Hasil analisis data panel menunjukkan secara keseluruhan upah minimum provinsi riil, PDRB sektor industri, investasi asing sektor industri, investasi dalam negeri sektor industri signifikan berpengaruh terhadap penyerapan tenaga kerja sektor industri dengan tingkat kepercayaan sebesar 95 persen. Secara parsial, PDRB sektor


(6)

industri dan upah minimum provinsi berpengaruh positif dan signifikan terhadap penyerapan tenaga kerja sektor industri. Investasi sektor industri baik dalam negeri maupun luar negeri tidak signifikan memengaruhi penyerapan tenaga kerja sektor industri.

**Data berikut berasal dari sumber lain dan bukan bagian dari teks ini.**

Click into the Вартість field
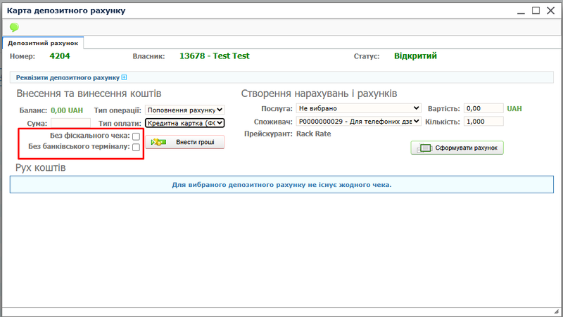This screenshot has height=317, width=563. click(x=483, y=109)
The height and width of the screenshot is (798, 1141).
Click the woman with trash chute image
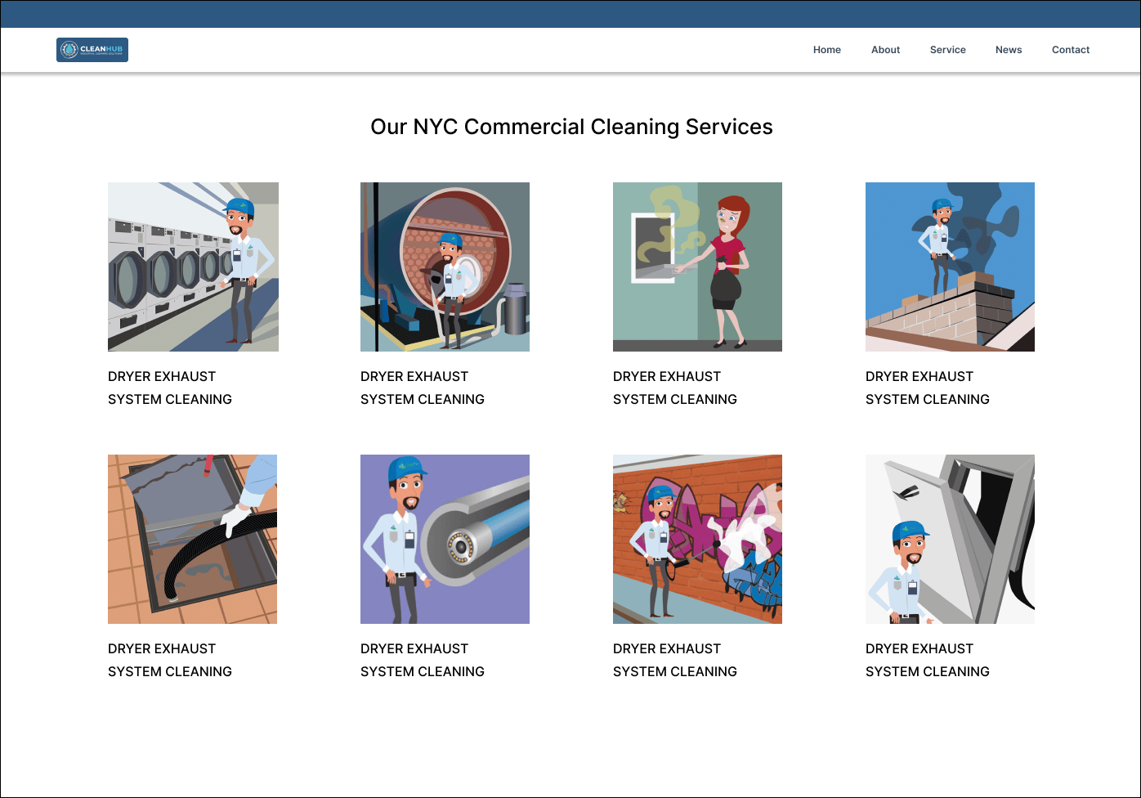pos(697,267)
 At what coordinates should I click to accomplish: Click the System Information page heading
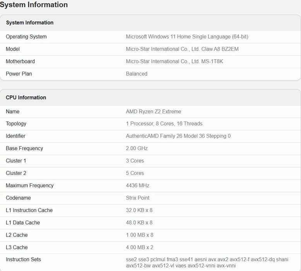pos(34,5)
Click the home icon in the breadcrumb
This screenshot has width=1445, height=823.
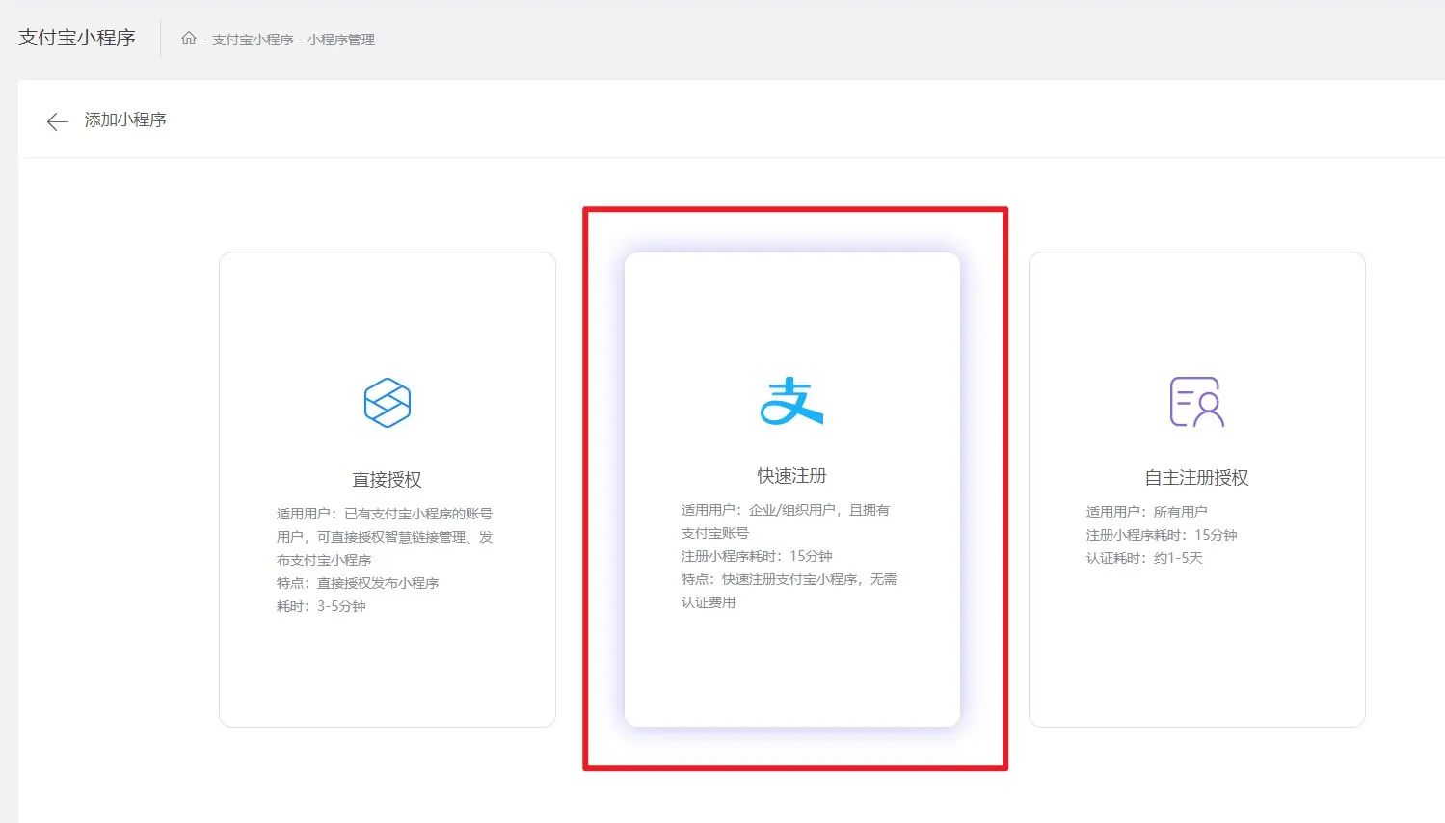tap(189, 39)
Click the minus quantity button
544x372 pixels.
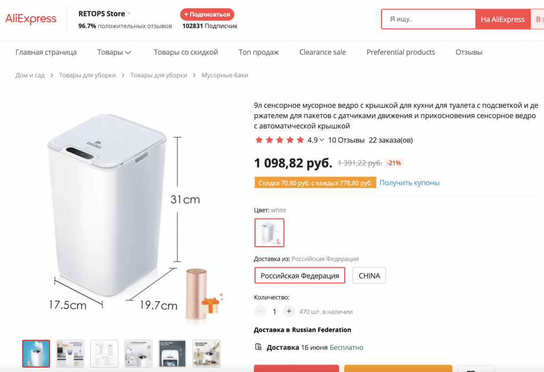coord(260,311)
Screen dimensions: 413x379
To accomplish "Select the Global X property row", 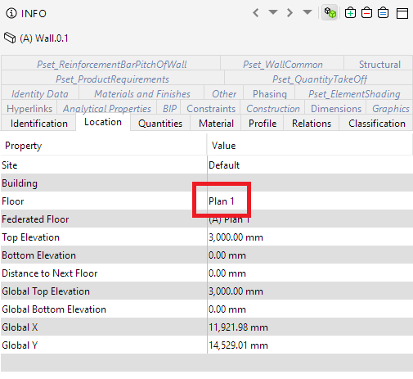I will pos(207,327).
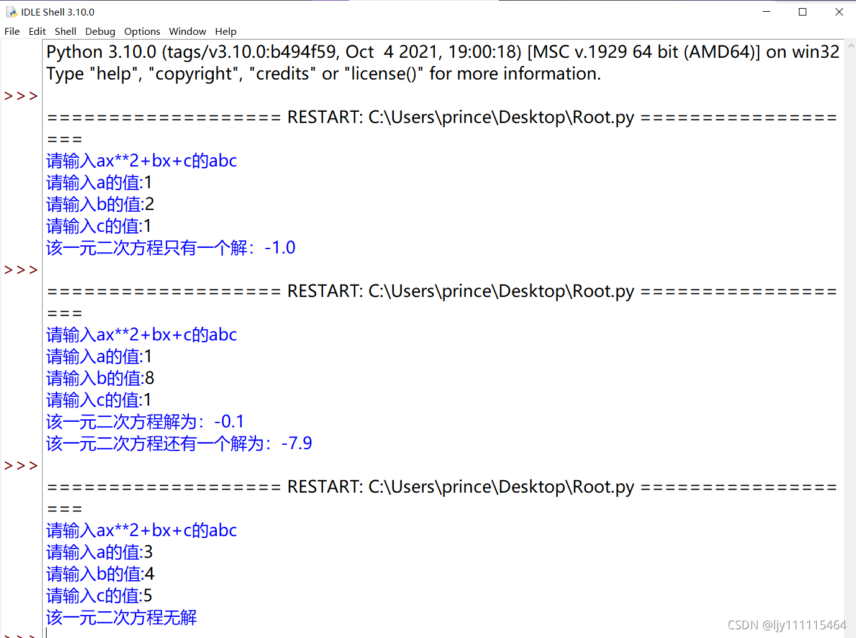Open the File menu
Image resolution: width=856 pixels, height=638 pixels.
coord(12,31)
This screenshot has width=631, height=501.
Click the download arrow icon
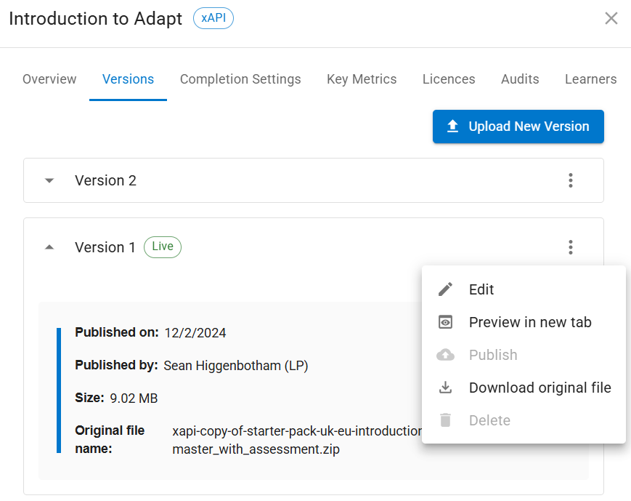446,388
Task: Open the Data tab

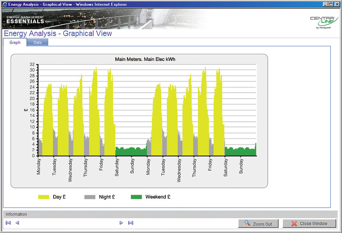Action: (x=37, y=43)
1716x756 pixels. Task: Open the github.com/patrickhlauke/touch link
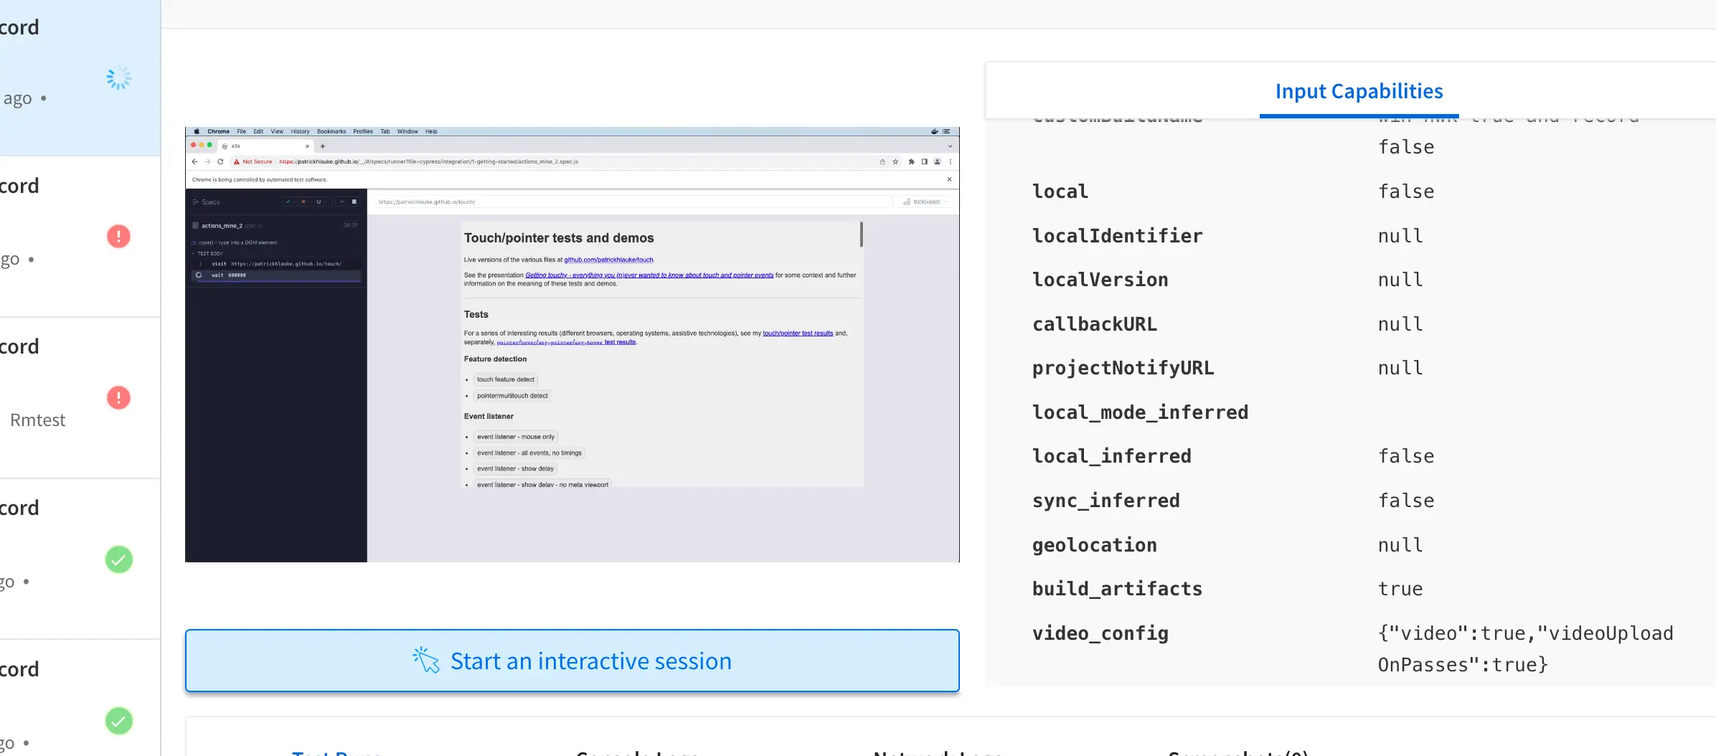608,260
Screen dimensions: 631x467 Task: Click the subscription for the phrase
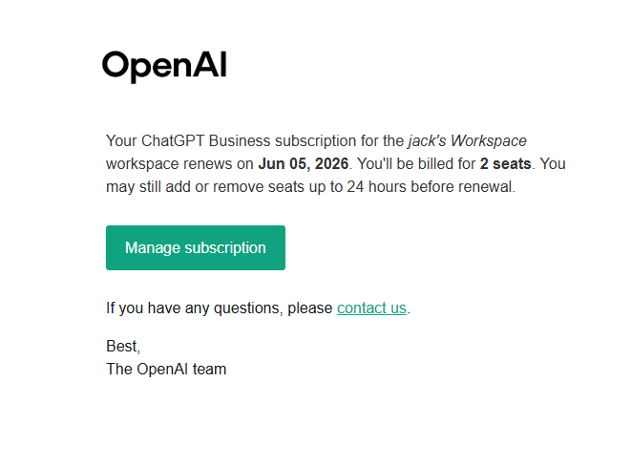[x=339, y=141]
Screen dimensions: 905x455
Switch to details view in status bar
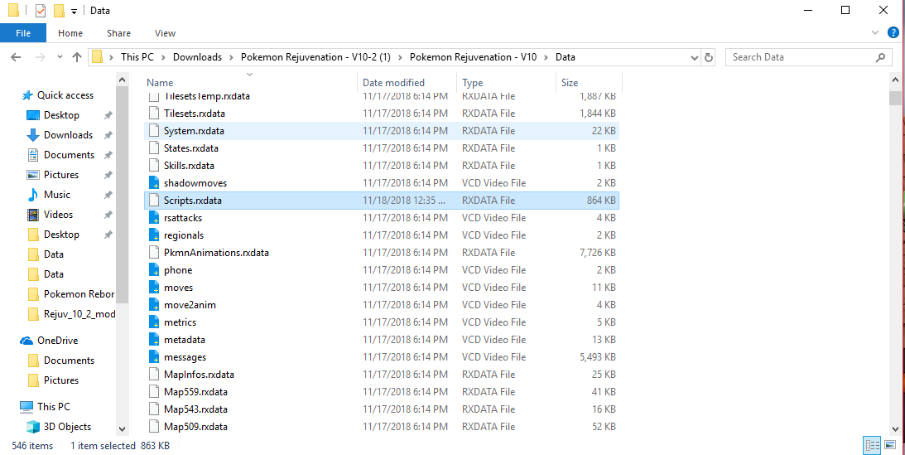[871, 445]
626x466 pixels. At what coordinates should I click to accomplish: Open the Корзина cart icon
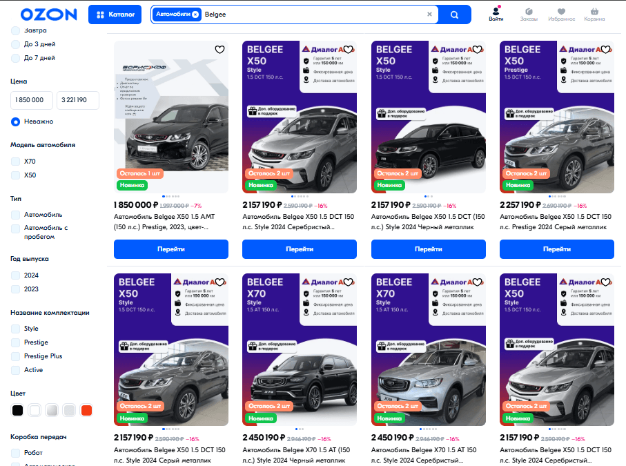(x=594, y=14)

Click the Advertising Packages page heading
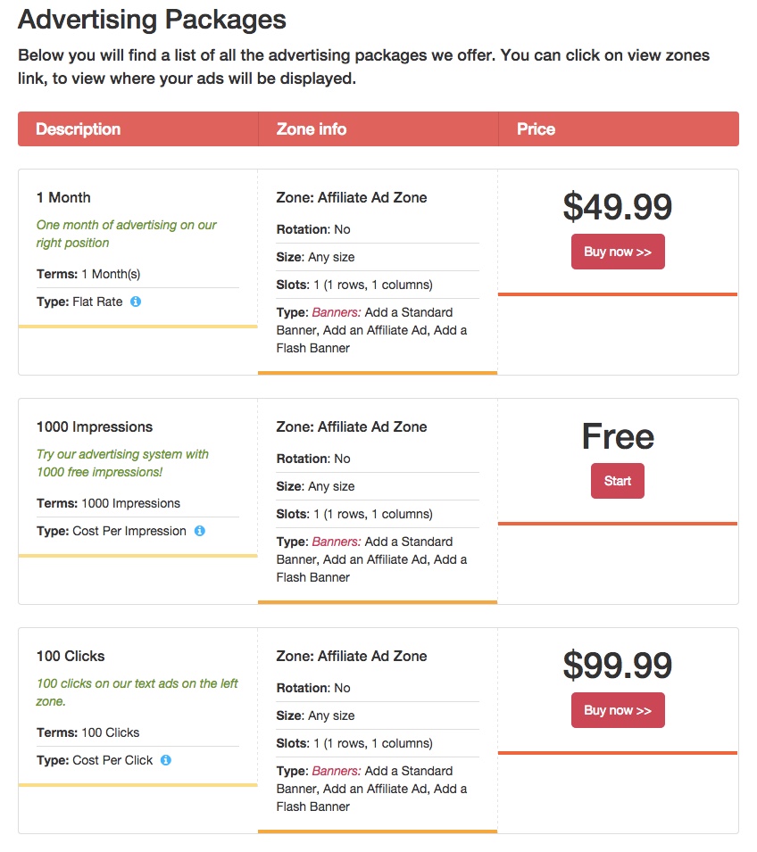pos(153,20)
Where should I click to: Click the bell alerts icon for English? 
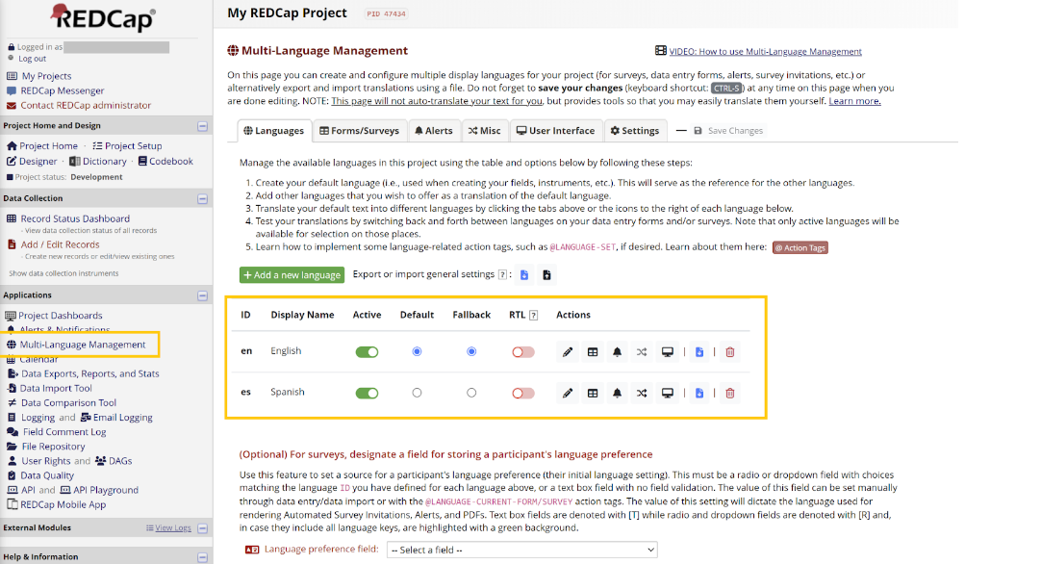pyautogui.click(x=617, y=352)
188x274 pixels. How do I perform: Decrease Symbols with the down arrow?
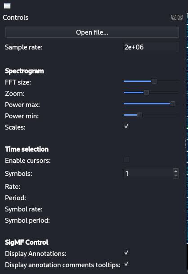click(176, 175)
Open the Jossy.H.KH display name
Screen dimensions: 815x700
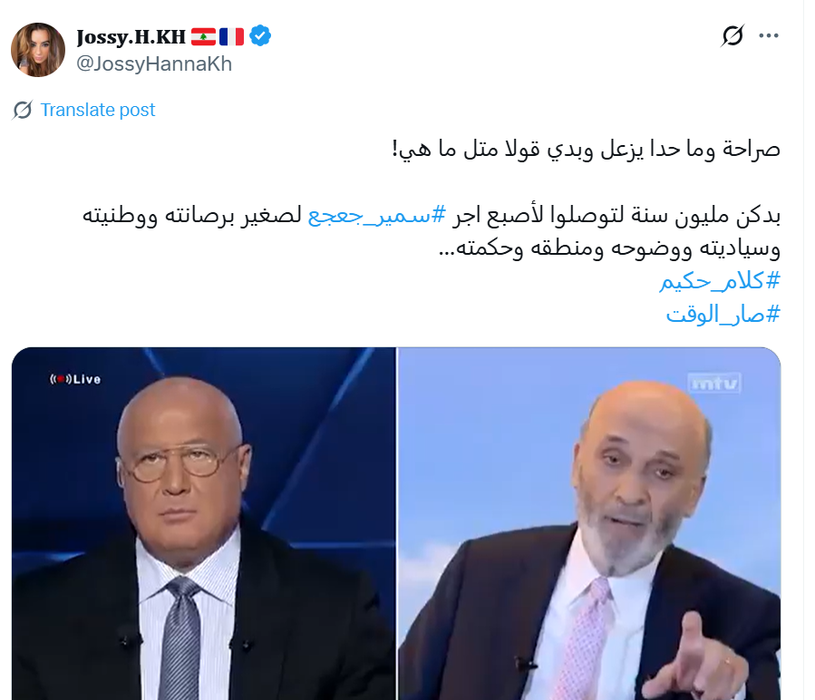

Intervensi dari pemerintah diperlukan agar harapan terciptanya penyerapan tenaga kerja yang besar pada sektor industri dapat terwujud. Pemerintah harus mendorong pertumbuhan sektor industri agar output atau produksi yang dihasilkan menjadi lebih tinggi dengan cara mempermudah perizinan mendirikan perusahaan dan meningkatkan ekspor barang-barang produksi industri. Pemerintah juga harus menjaga pasar domestik khususnya pada pasar industri makanan dengan membatasi impor makanan dari luar negeri agar industri makanan dapat berkembang. Penetapan standar upah minimum perlu dilakukan secara tepat sampai batas tingkat upah tertentu yang tidak merugikan perusahaan industri.